* **THE TASK**:
Every entry should be returned exactly. Omit none of them.

··· SOURCE DATA

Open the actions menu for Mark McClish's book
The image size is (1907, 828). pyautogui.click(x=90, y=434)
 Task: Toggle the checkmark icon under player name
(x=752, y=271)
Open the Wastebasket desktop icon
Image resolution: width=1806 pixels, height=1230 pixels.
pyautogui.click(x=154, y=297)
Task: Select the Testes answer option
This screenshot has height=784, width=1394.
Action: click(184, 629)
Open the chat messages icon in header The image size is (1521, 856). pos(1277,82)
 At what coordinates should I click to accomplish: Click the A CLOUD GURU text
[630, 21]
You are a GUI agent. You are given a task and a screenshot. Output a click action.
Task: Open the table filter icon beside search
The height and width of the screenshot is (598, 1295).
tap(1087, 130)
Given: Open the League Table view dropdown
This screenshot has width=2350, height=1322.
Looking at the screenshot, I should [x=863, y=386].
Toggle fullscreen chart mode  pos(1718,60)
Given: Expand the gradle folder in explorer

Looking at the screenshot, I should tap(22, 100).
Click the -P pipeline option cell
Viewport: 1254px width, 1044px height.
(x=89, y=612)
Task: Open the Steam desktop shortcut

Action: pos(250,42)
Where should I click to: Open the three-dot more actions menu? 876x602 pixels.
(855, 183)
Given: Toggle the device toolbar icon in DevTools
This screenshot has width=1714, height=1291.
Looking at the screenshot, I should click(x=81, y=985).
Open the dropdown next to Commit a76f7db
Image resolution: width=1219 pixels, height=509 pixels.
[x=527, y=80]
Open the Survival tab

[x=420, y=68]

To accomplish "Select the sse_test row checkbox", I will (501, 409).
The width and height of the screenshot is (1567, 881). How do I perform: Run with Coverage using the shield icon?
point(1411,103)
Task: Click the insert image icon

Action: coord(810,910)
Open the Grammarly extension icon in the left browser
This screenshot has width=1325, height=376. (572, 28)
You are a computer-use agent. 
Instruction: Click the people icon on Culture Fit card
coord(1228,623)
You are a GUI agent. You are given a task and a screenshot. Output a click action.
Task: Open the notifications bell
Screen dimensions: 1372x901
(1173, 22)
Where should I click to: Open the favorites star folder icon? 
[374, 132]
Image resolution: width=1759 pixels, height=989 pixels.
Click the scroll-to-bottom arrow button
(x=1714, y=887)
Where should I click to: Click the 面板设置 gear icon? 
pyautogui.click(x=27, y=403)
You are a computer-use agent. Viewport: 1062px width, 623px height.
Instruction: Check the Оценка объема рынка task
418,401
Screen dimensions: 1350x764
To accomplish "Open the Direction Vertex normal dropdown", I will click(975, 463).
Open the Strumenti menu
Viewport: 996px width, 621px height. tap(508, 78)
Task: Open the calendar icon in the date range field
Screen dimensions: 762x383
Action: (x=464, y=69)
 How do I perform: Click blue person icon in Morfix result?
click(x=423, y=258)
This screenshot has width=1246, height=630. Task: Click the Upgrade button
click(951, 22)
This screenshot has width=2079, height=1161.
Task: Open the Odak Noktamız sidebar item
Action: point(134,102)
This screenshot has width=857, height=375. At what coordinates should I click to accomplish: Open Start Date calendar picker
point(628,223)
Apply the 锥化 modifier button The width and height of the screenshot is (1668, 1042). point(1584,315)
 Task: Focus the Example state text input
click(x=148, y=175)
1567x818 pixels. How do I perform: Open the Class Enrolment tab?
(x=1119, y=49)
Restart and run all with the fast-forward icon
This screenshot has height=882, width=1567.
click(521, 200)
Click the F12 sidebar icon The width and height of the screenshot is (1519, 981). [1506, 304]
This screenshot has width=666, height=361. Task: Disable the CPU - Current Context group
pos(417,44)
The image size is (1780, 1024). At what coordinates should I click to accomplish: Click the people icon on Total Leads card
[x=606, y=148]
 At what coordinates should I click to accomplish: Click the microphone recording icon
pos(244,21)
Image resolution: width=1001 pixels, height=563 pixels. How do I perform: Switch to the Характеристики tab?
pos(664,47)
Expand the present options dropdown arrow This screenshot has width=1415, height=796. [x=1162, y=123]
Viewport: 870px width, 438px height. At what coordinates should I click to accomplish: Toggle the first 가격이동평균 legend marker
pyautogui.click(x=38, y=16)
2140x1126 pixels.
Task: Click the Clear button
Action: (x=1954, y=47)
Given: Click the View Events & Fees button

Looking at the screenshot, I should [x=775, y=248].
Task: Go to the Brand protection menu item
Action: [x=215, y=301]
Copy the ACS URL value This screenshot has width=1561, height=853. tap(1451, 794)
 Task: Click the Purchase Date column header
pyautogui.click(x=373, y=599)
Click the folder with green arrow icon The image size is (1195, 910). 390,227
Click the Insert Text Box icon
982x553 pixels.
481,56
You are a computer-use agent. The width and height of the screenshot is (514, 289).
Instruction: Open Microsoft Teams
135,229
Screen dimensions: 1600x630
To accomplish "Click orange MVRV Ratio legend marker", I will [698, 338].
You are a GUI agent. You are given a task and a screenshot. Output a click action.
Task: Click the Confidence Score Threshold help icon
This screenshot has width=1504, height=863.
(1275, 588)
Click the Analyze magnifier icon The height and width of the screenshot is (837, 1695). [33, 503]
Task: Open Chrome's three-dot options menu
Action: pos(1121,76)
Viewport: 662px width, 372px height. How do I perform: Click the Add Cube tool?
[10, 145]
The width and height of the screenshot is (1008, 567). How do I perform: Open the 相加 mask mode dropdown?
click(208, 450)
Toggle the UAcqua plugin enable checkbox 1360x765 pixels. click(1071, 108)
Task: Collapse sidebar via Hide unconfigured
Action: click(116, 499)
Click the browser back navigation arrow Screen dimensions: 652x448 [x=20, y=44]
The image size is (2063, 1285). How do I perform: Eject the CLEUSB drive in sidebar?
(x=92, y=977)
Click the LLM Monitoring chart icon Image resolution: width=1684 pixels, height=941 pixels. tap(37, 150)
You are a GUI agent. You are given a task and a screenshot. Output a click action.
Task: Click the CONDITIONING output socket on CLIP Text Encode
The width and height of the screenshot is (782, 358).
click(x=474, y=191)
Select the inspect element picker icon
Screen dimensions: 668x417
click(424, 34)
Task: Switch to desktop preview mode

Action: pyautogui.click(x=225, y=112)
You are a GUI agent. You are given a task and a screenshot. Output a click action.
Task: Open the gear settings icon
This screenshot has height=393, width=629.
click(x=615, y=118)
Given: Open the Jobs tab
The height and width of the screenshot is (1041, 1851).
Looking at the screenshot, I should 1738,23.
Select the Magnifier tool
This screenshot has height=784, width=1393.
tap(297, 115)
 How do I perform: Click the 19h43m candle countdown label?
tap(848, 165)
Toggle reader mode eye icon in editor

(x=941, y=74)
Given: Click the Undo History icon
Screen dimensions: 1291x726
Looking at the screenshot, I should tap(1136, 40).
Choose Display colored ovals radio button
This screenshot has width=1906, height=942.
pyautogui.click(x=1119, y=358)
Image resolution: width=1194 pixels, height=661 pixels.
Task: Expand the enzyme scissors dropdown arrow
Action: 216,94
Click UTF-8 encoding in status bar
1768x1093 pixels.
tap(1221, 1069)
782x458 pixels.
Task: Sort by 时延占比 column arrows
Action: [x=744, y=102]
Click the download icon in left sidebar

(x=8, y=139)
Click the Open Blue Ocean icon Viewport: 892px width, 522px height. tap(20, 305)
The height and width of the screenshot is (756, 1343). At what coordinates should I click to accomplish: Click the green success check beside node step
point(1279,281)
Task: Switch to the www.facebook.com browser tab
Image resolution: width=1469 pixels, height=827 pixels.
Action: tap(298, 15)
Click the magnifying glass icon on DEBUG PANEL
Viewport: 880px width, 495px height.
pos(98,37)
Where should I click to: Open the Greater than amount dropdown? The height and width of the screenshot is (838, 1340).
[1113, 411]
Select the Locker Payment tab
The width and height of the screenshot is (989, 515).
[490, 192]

······

* **THE ANSWER**:
Open the actions menu for Mark McClish's book
The image size is (1907, 828). pyautogui.click(x=90, y=434)
 Task: Toggle the checkmark icon under player name
(x=752, y=271)
Open the Wastebasket desktop icon
Image resolution: width=1806 pixels, height=1230 pixels.
pyautogui.click(x=154, y=297)
Task: Select the Testes answer option
This screenshot has height=784, width=1394.
Action: click(184, 629)
Open the chat messages icon in header The image size is (1521, 856). pos(1277,82)
 At what coordinates should I click to accomplish: Click the A CLOUD GURU text
[630, 21]
You are a GUI agent. You are given a task and a screenshot. Output a click action.
Task: Open the table filter icon beside search
The height and width of the screenshot is (598, 1295).
tap(1087, 130)
Given: Open the League Table view dropdown
This screenshot has width=2350, height=1322.
Looking at the screenshot, I should [x=863, y=386].
Toggle fullscreen chart mode  pos(1718,60)
Given: Expand the gradle folder in explorer

Looking at the screenshot, I should tap(22, 100).
Click the -P pipeline option cell
Viewport: 1254px width, 1044px height.
(x=89, y=612)
Task: Open the Steam desktop shortcut

Action: pos(250,42)
Where should I click to: Open the three-dot more actions menu? 876x602 pixels.
(855, 183)
Given: Toggle the device toolbar icon in DevTools
This screenshot has width=1714, height=1291.
Looking at the screenshot, I should click(x=81, y=985).
Open the dropdown next to Commit a76f7db
Image resolution: width=1219 pixels, height=509 pixels.
[x=527, y=80]
Open the Survival tab

[x=420, y=68]

To accomplish "Select the sse_test row checkbox", I will (501, 409).
The width and height of the screenshot is (1567, 881). How do I perform: Run with Coverage using the shield icon?
point(1411,103)
Task: Click the insert image icon

Action: coord(810,910)
Open the Grammarly extension icon in the left browser
This screenshot has width=1325, height=376. (572, 28)
You are a computer-use agent. 
Instruction: Click the people icon on Culture Fit card
coord(1228,623)
You are a GUI agent. You are given a task and a screenshot. Output a click action.
Task: Open the notifications bell
Screen dimensions: 1372x901
(1173, 22)
Where should I click to: Open the favorites star folder icon? 
[374, 132]
Image resolution: width=1759 pixels, height=989 pixels.
Click the scroll-to-bottom arrow button
(x=1714, y=887)
Where should I click to: Click the 面板设置 gear icon? 
pyautogui.click(x=27, y=403)
You are a computer-use agent. Viewport: 1062px width, 623px height.
Instruction: Check the Оценка объема рынка task
418,401
Screen dimensions: 1350x764
To accomplish "Open the Direction Vertex normal dropdown", I will click(975, 463).
Open the Strumenti menu
Viewport: 996px width, 621px height. tap(508, 78)
Task: Open the calendar icon in the date range field
Screen dimensions: 762x383
Action: (x=464, y=69)
 How do I perform: Click blue person icon in Morfix result?
click(x=423, y=258)
This screenshot has width=1246, height=630. Task: Click the Upgrade button
click(951, 22)
This screenshot has width=2079, height=1161.
Task: Open the Odak Noktamız sidebar item
Action: point(134,102)
This screenshot has width=857, height=375. At what coordinates should I click to accomplish: Open Start Date calendar picker
point(628,223)
Apply the 锥化 modifier button The width and height of the screenshot is (1668, 1042). point(1584,315)
 Task: Focus the Example state text input
click(x=148, y=175)
1567x818 pixels. How do I perform: Open the Class Enrolment tab?
(x=1119, y=49)
Restart and run all with the fast-forward icon
This screenshot has height=882, width=1567.
click(521, 200)
Click the F12 sidebar icon The width and height of the screenshot is (1519, 981). [1506, 304]
This screenshot has width=666, height=361. Task: Disable the CPU - Current Context group
pos(417,44)
The image size is (1780, 1024). At what coordinates should I click to accomplish: Click the people icon on Total Leads card
[x=606, y=148]
 At what coordinates should I click to accomplish: Click the microphone recording icon
pos(244,21)
Image resolution: width=1001 pixels, height=563 pixels. How do I perform: Switch to the Характеристики tab?
pos(664,47)
Expand the present options dropdown arrow This screenshot has width=1415, height=796. [x=1162, y=123]
Viewport: 870px width, 438px height. At what coordinates should I click to accomplish: Toggle the first 가격이동평균 legend marker
pyautogui.click(x=38, y=16)
2140x1126 pixels.
Task: Click the Clear button
Action: (x=1954, y=47)
Given: Click the View Events & Fees button

Looking at the screenshot, I should [x=775, y=248].
Task: Go to the Brand protection menu item
Action: [x=215, y=301]
Copy the ACS URL value This screenshot has width=1561, height=853. tap(1451, 794)
 Task: Click the Purchase Date column header
pyautogui.click(x=373, y=599)
Click the folder with green arrow icon The image size is (1195, 910). 390,227
Click the Insert Text Box icon
982x553 pixels.
481,56
You are a computer-use agent. The width and height of the screenshot is (514, 289).
Instruction: Open Microsoft Teams
135,229
Screen dimensions: 1600x630
To accomplish "Click orange MVRV Ratio legend marker", I will [698, 338].
You are a GUI agent. You are given a task and a screenshot. Output a click action.
Task: Click the Confidence Score Threshold help icon
This screenshot has width=1504, height=863.
(1275, 588)
Click the Analyze magnifier icon The height and width of the screenshot is (837, 1695). [33, 503]
Task: Open Chrome's three-dot options menu
Action: pos(1121,76)
Viewport: 662px width, 372px height. How do I perform: Click the Add Cube tool?
[10, 145]
The width and height of the screenshot is (1008, 567). How do I perform: Open the 相加 mask mode dropdown?
click(208, 450)
Toggle the UAcqua plugin enable checkbox 1360x765 pixels. click(1071, 108)
Task: Collapse sidebar via Hide unconfigured
Action: click(116, 499)
Click the browser back navigation arrow Screen dimensions: 652x448 [x=20, y=44]
The image size is (2063, 1285). How do I perform: Eject the CLEUSB drive in sidebar?
(x=92, y=977)
Click the LLM Monitoring chart icon Image resolution: width=1684 pixels, height=941 pixels. tap(37, 150)
You are a GUI agent. You are given a task and a screenshot. Output a click action.
Task: Click the CONDITIONING output socket on CLIP Text Encode
The width and height of the screenshot is (782, 358).
click(x=474, y=191)
Select the inspect element picker icon
Screen dimensions: 668x417
click(424, 34)
Task: Switch to desktop preview mode

Action: pyautogui.click(x=225, y=112)
You are a GUI agent. You are given a task and a screenshot. Output a click action.
Task: Open the gear settings icon
This screenshot has height=393, width=629.
click(x=615, y=118)
Given: Open the Jobs tab
The height and width of the screenshot is (1041, 1851).
Looking at the screenshot, I should 1738,23.
Select the Magnifier tool
This screenshot has height=784, width=1393.
tap(297, 115)
 How do I perform: Click the 19h43m candle countdown label?
tap(848, 165)
Toggle reader mode eye icon in editor

(x=941, y=74)
Given: Click the Undo History icon
Screen dimensions: 1291x726
Looking at the screenshot, I should tap(1136, 40).
Choose Display colored ovals radio button
This screenshot has width=1906, height=942.
pyautogui.click(x=1119, y=358)
Image resolution: width=1194 pixels, height=661 pixels.
Task: Expand the enzyme scissors dropdown arrow
Action: 216,94
Click UTF-8 encoding in status bar
1768x1093 pixels.
tap(1221, 1069)
782x458 pixels.
Task: Sort by 时延占比 column arrows
Action: [x=744, y=102]
Click the download icon in left sidebar

(x=8, y=139)
Click the Open Blue Ocean icon Viewport: 892px width, 522px height. tap(20, 305)
The height and width of the screenshot is (756, 1343). At what coordinates should I click to accomplish: Click the green success check beside node step
point(1279,281)
Task: Switch to the www.facebook.com browser tab
Image resolution: width=1469 pixels, height=827 pixels.
Action: tap(298, 15)
Click the magnifying glass icon on DEBUG PANEL
Viewport: 880px width, 495px height.
pos(98,37)
Where should I click to: Open the Greater than amount dropdown? The height and width of the screenshot is (838, 1340).
[1113, 411]
Select the Locker Payment tab
The width and height of the screenshot is (989, 515).
[490, 192]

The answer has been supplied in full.